START GIVEN ENTRIES

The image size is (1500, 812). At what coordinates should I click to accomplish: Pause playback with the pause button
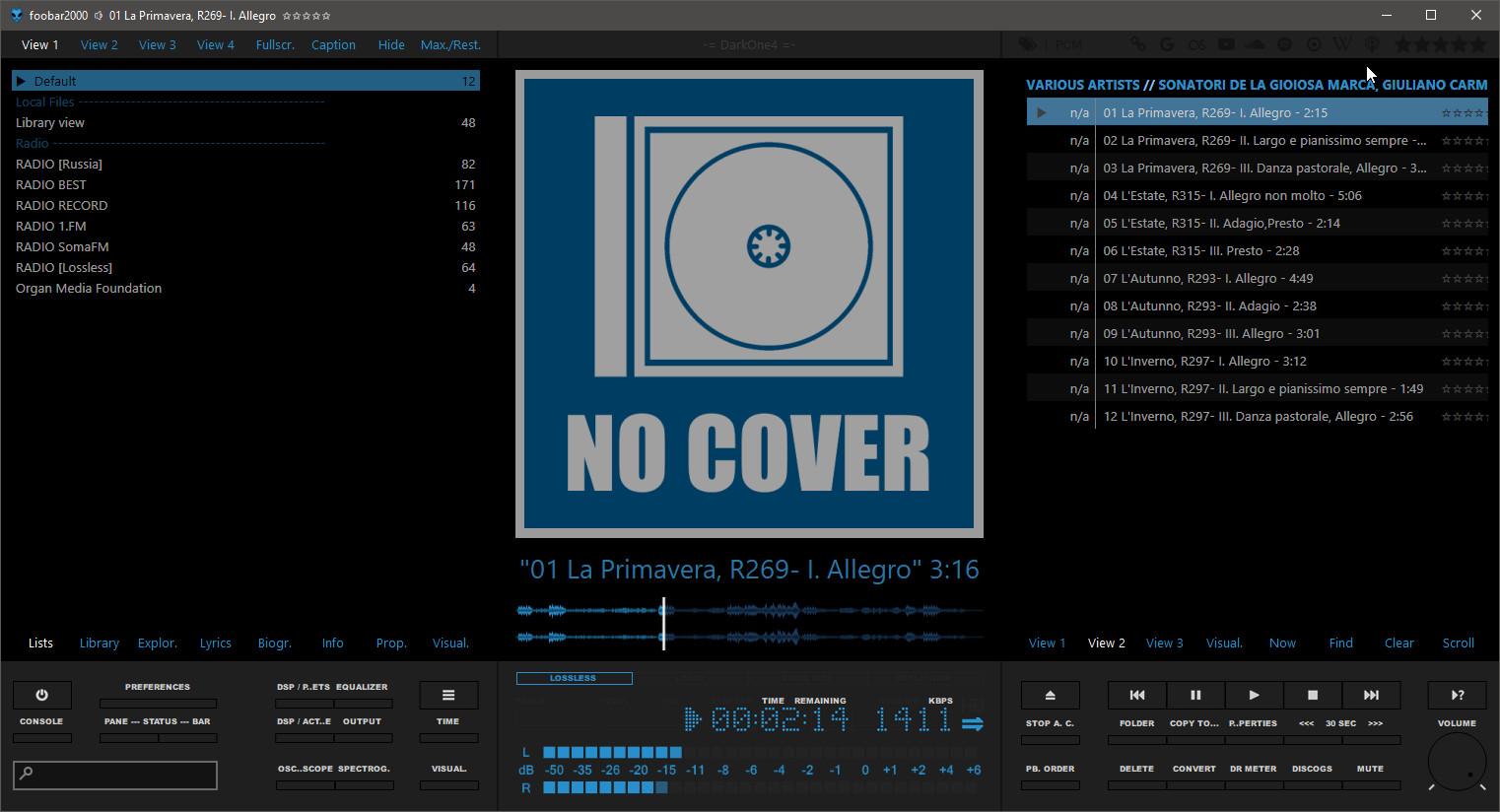[x=1195, y=695]
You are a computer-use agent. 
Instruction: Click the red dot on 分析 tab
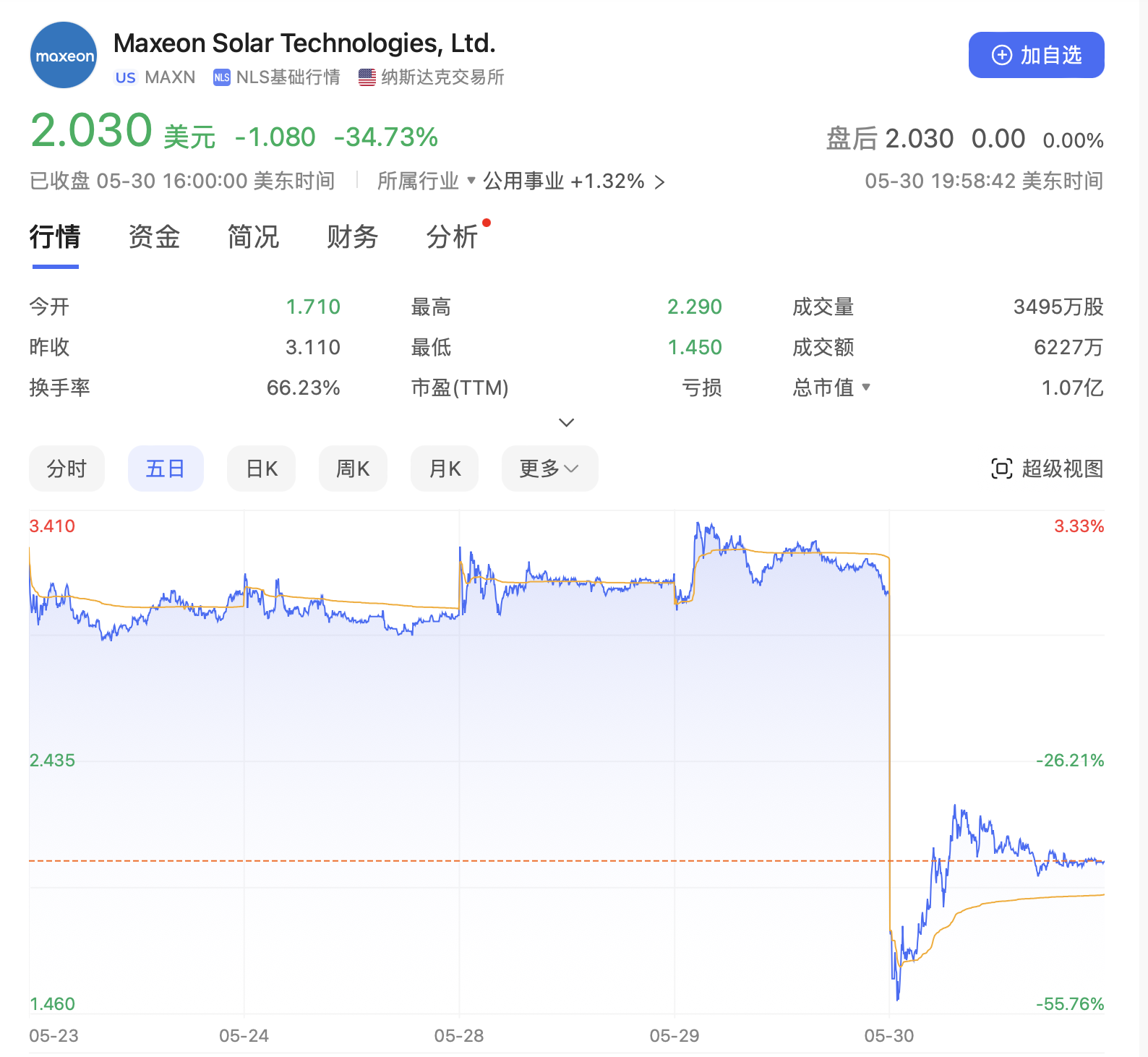pos(487,223)
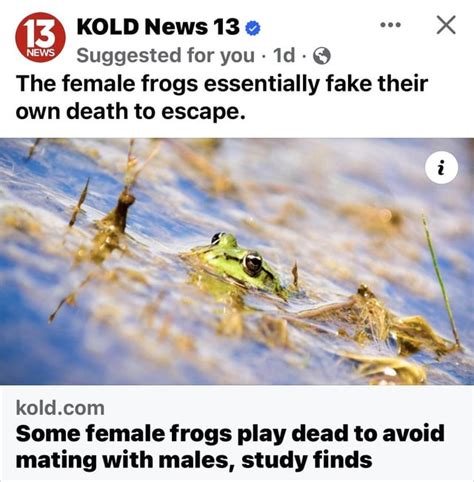Image resolution: width=474 pixels, height=482 pixels.
Task: Click the word escape in the caption
Action: (203, 112)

END GIVEN ENTRIES

PROMPT
Give the data above again exactly. Leave the pictures out.

ANSWER AREA
The image size is (1500, 812). At what coordinates should I click to accomplish: Pause playback with the pause button
[x=1195, y=695]
You are a computer-use agent. 
Instruction: Click the red dot on 分析 tab
pos(487,223)
Image resolution: width=474 pixels, height=482 pixels.
Task: Click the word escape in the caption
Action: (203, 112)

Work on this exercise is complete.